Запахло отчислением.
Дня через два меня пригласил в кабинет наш именитый декан Федор Михайлович Головенченко. На его имя подали докладной конспект, в котором описывалось мое поведение. Среди прочих оборотов были в нем и такие слова: "...и тогда этот студент кинулся собакой в доску".
-- "И тогда этот студент,-- читал мне Федор Михайлович, многозначительно шевеля бровями,-- кинулся собакой в доску".
И Федор Михайлович развел величаво философские брови свои.
-- Что же это такое-то? -- сказал он.-- "Кинулся собакой". Вы что же это -- грызли доску? Тогда почему "кинулся собакой" в доску"? Надо бы -- "на доску". Или студент был "в доску"? Что вы на это скажете?
Я панически молчал. Я не мог подобрать ответ, достойный великого профессора.
-- Впрочем,-- размышлял Федор Михайлович.-- Следов погрыза или другого ущерба на доске не обнаружили. Доска, слава Богу, цела... Но поражает словесная фигура: "...и тогда этот студент кинулся собакой в доску". Что же это такое?
-- Извините, мне кажется, что это -- хорей,-- нашелся наконец я.
-- Хо-рэй? Какой хо-рэй?
-- Четырехстопный.
-- В чем дело?

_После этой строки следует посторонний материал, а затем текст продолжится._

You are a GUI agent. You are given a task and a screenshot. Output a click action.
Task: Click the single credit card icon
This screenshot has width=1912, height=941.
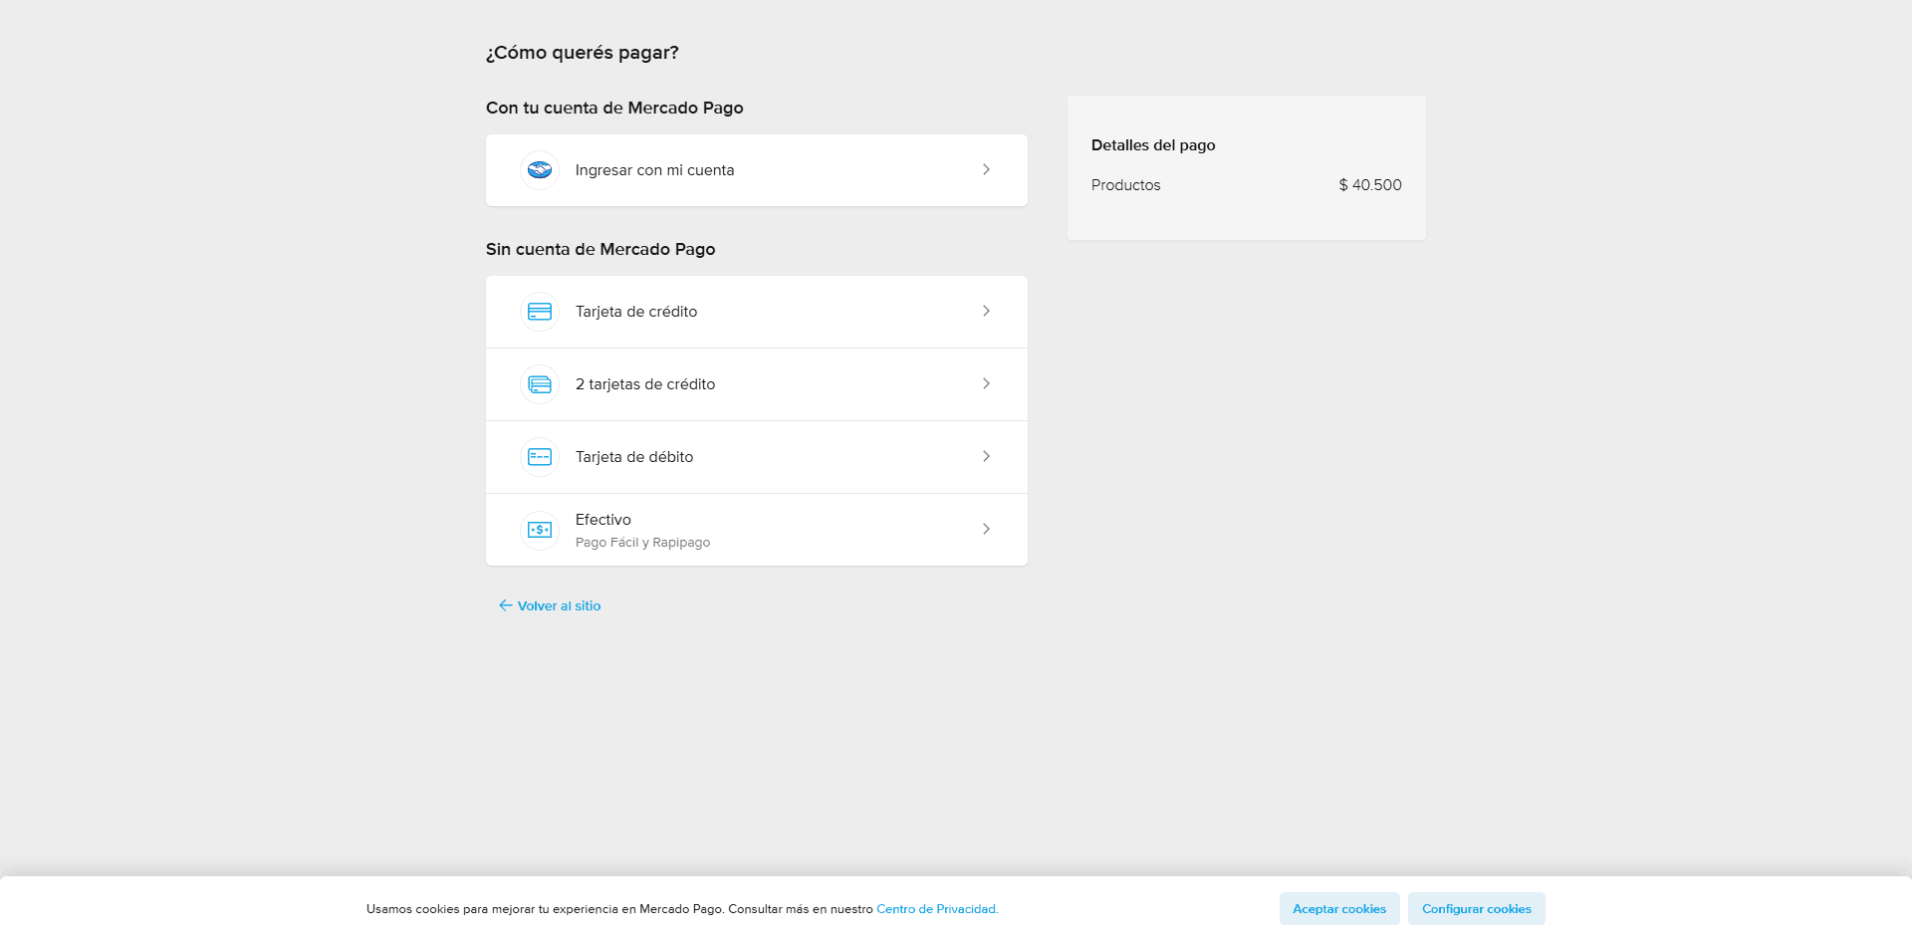point(540,312)
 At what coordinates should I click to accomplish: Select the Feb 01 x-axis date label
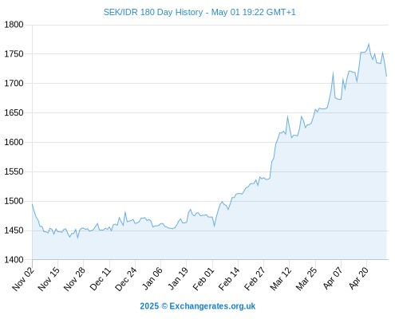point(203,279)
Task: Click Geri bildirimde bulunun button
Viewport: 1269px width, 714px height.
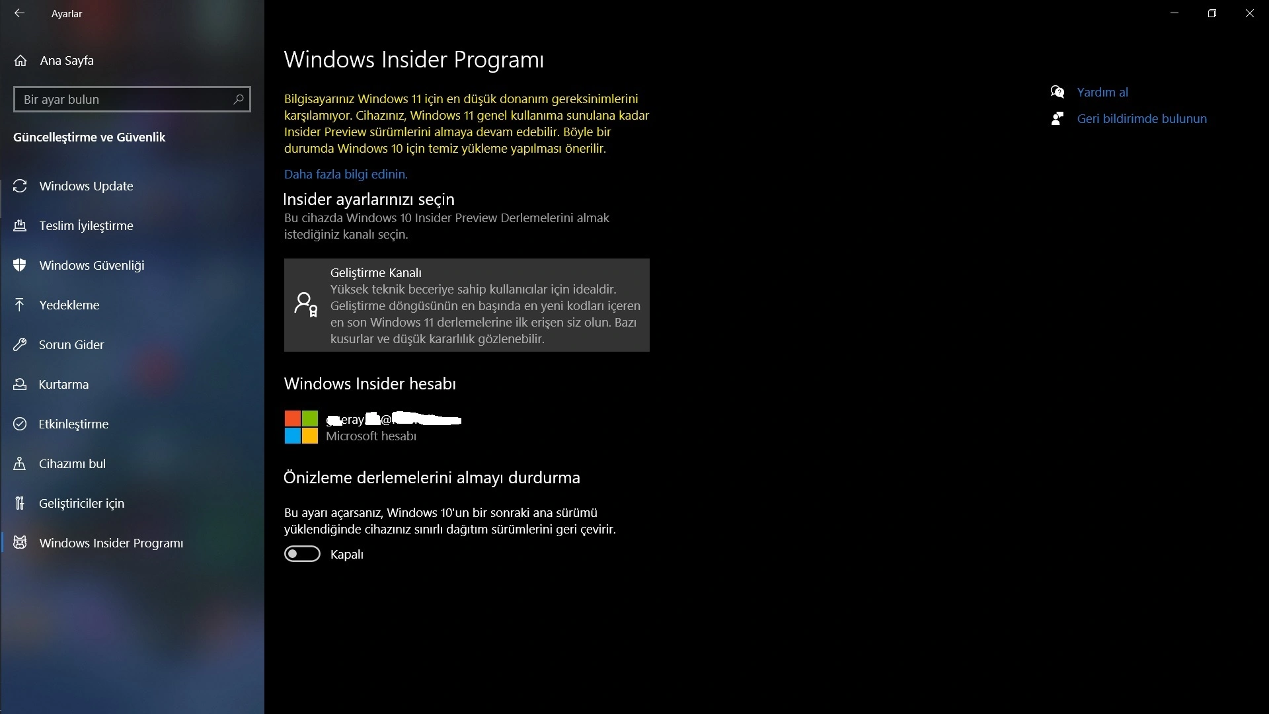Action: pos(1141,118)
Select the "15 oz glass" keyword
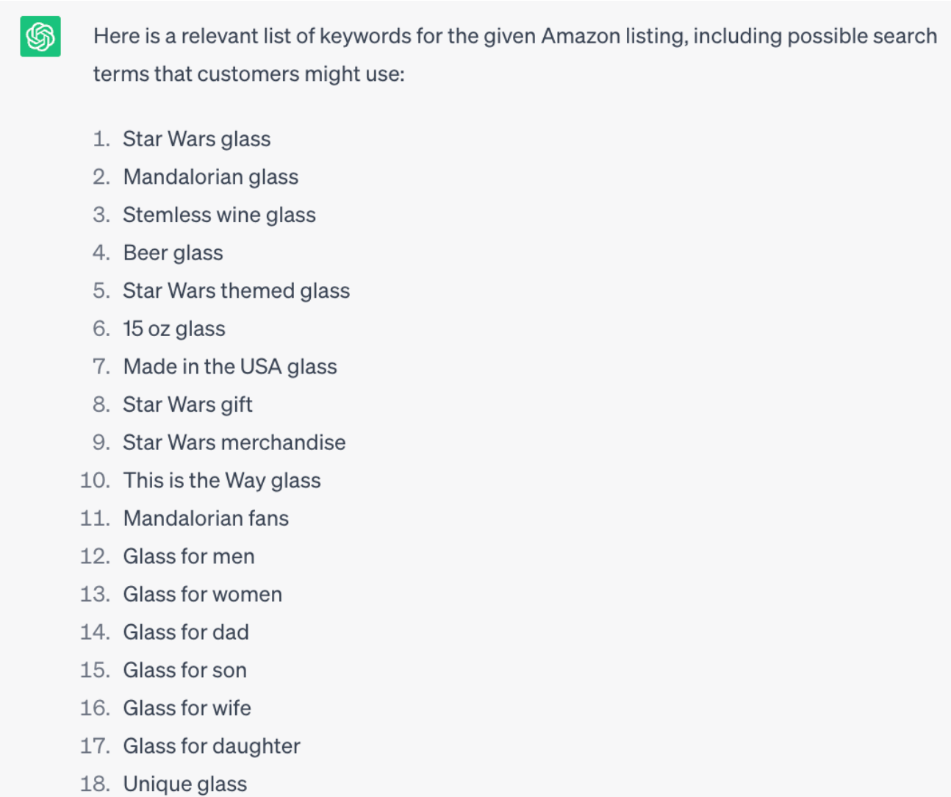Viewport: 951px width, 797px height. 173,329
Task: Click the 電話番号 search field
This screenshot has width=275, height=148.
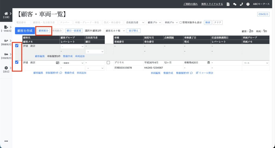Action: click(23, 23)
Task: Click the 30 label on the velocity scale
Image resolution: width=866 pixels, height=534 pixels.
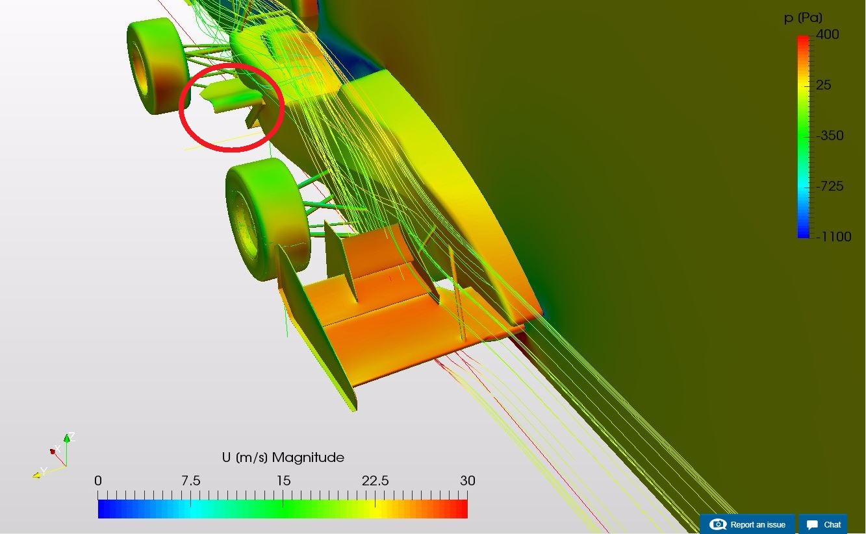Action: 466,481
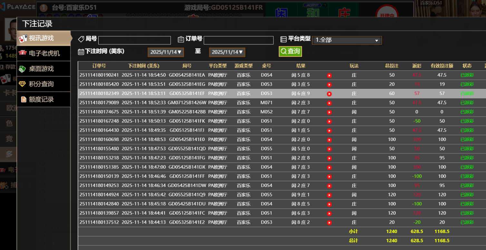Click the points query diamond icon

coord(22,84)
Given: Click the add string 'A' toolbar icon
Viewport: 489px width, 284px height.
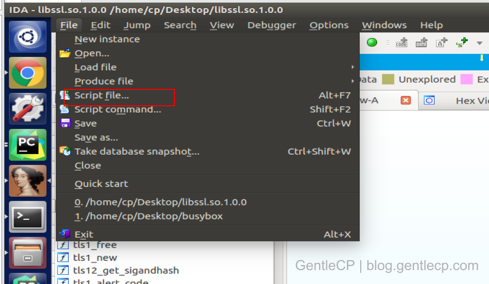Looking at the screenshot, I should [x=442, y=43].
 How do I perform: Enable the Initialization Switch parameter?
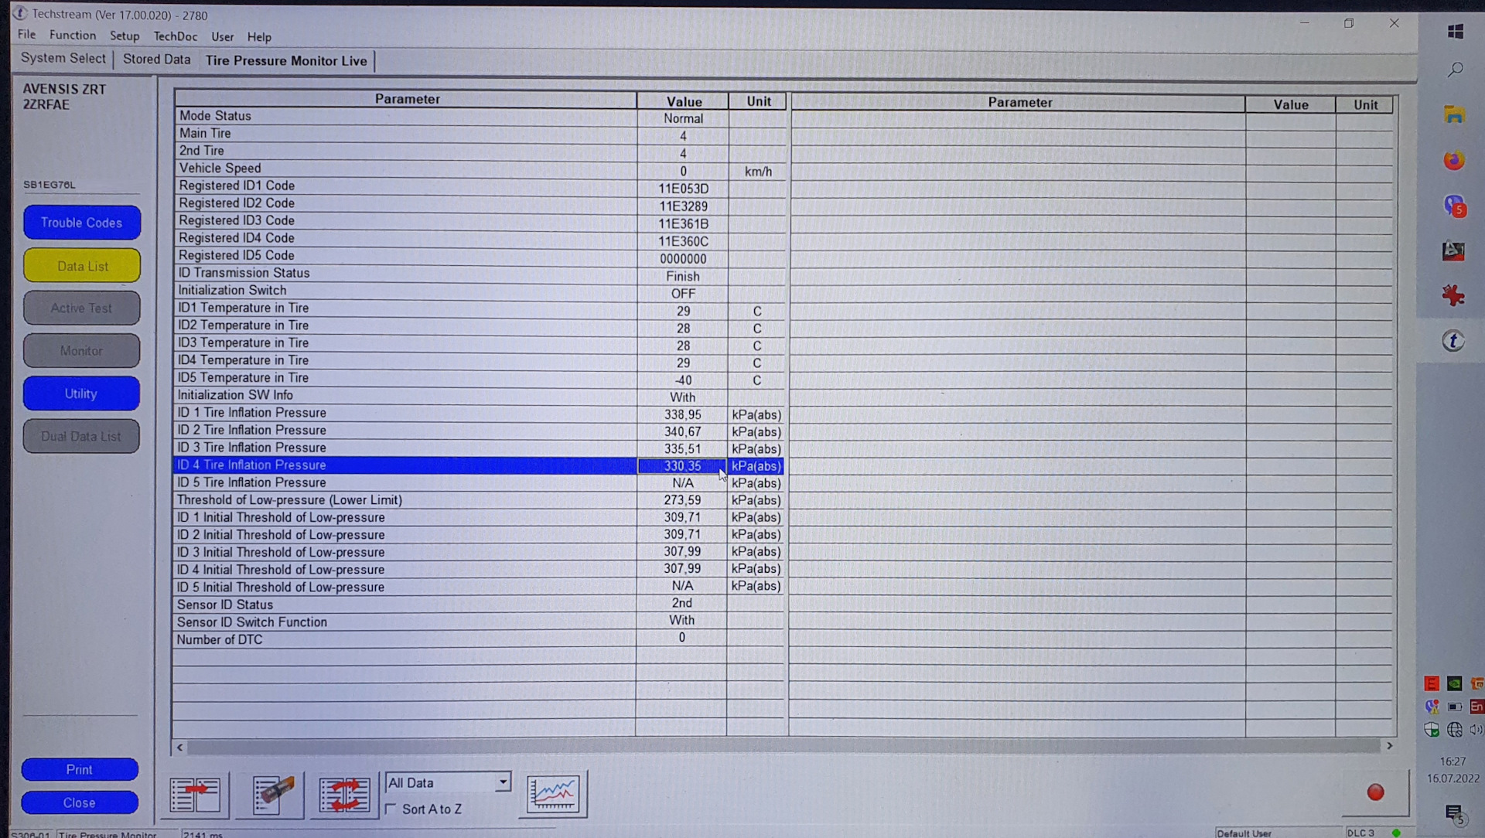point(681,292)
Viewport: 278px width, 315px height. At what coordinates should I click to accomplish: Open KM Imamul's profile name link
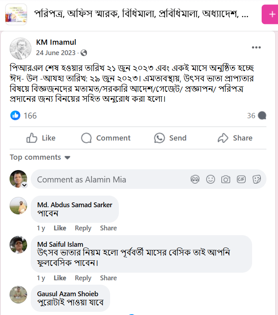(56, 42)
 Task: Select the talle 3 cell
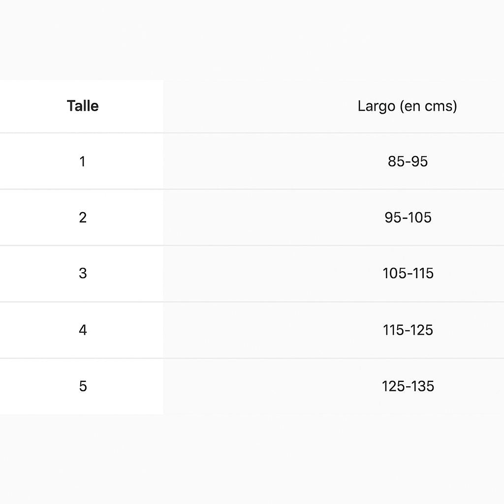(82, 274)
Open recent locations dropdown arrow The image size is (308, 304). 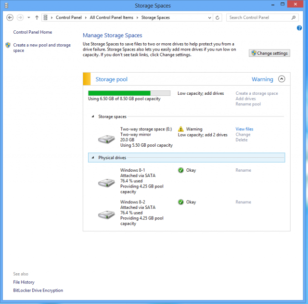(29, 17)
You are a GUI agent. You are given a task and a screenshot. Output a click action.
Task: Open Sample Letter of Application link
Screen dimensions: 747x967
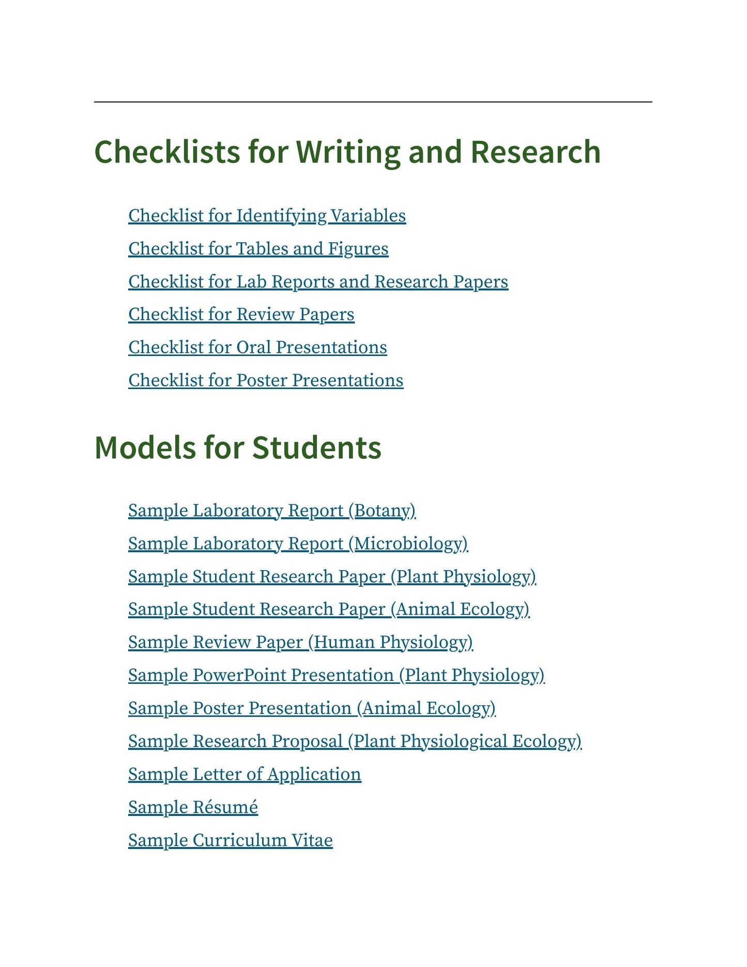pyautogui.click(x=245, y=775)
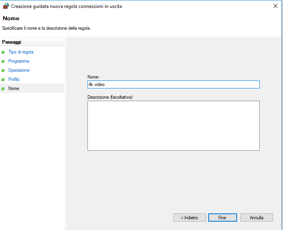283x230 pixels.
Task: Click the green dot beside Tipo di regola
Action: [x=3, y=52]
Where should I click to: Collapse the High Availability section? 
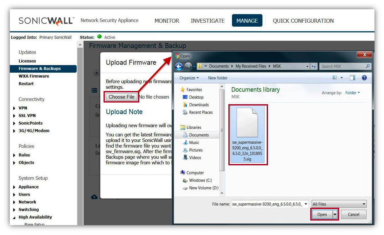[14, 218]
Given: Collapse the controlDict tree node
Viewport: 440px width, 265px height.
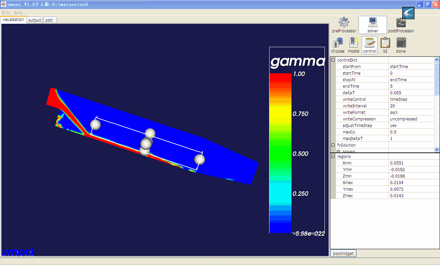Looking at the screenshot, I should pyautogui.click(x=333, y=60).

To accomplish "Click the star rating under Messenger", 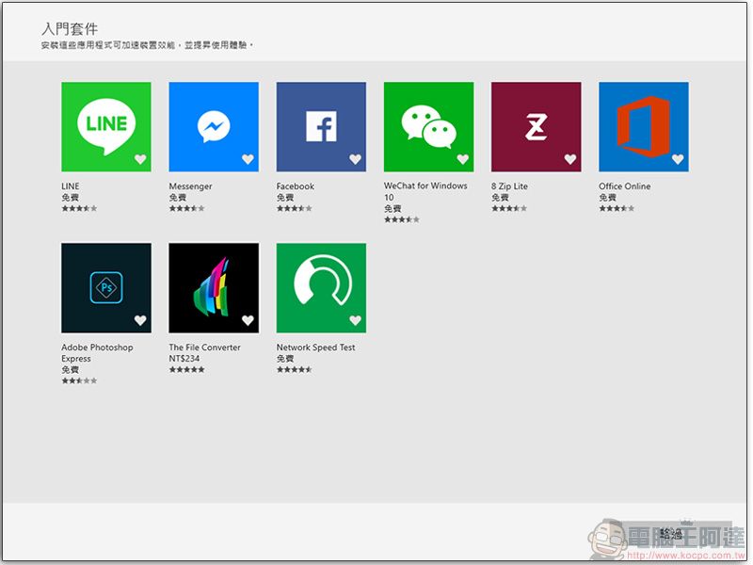I will [x=186, y=208].
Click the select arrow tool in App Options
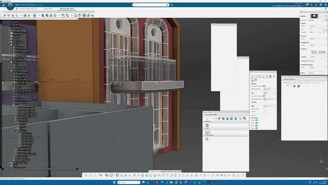Screen dimensions: 328x185 tap(207, 132)
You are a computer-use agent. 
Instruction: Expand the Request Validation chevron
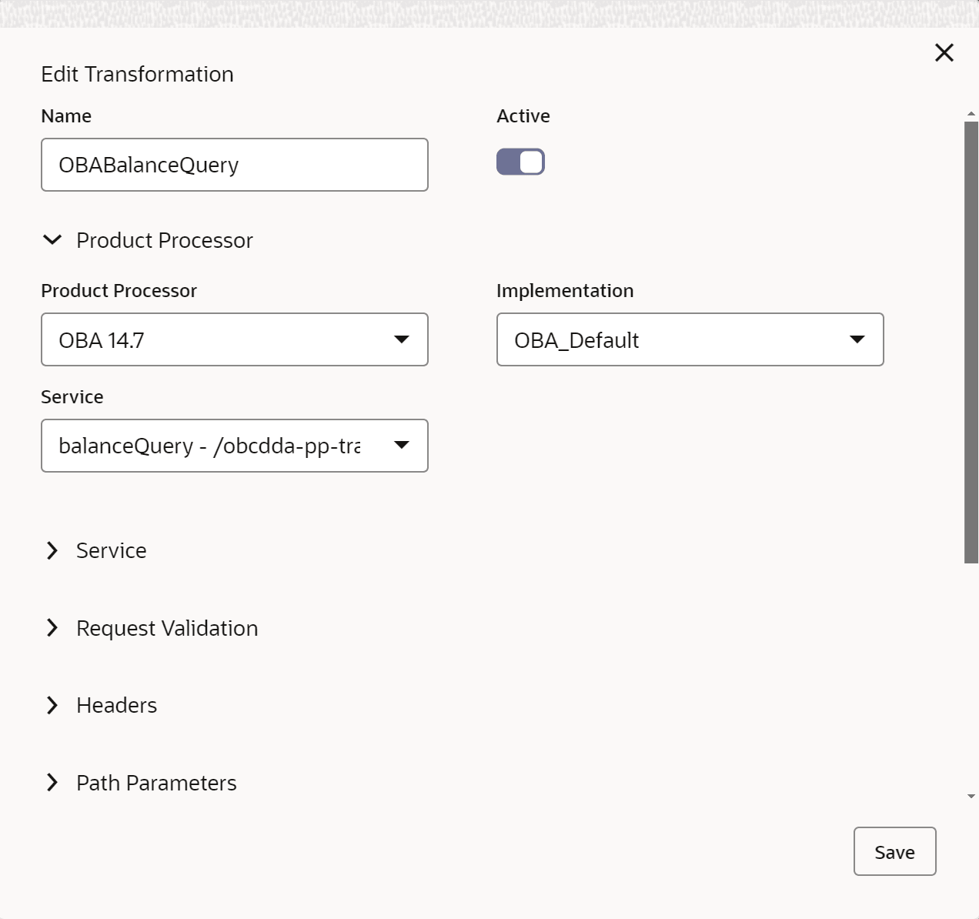52,628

О каком вы хо-рэе?
-- "И тогда этот студент кинулся собакой в доску"... Я полагаю, что это хорей, Федор Михайлович, но с пиррихием.
Федор Михайлович воздел длани к сводам и захохотал.
-- Божественный хо-рэй! -- воскликнул он.-- Божественный хо-рэй! И он еще рассуждает о хо-рэе! Подите вон, знаток хорэя, я не желаю больше думать о собаке и доске!
Я попятился, наткнулся на какое-то кресло, замялся в дверях, не понимая, прощен ли я.
-- О, закрой свои бледные ноги! -- воскликнул тогда декан, и, бледный, закрыл я дверь деканата.
Оказалось все-таки, что я прощен, но потом не раз вспоминал заключительную фразу профессора. Я не мог понять, почему великий декан, грозно прощая меня, привел классический пример одностишия -- "О, закрой свои бледные ноги". Наверно, мой жалкий вид не мог возбудить в его памяти никаких стихов, кроме этих.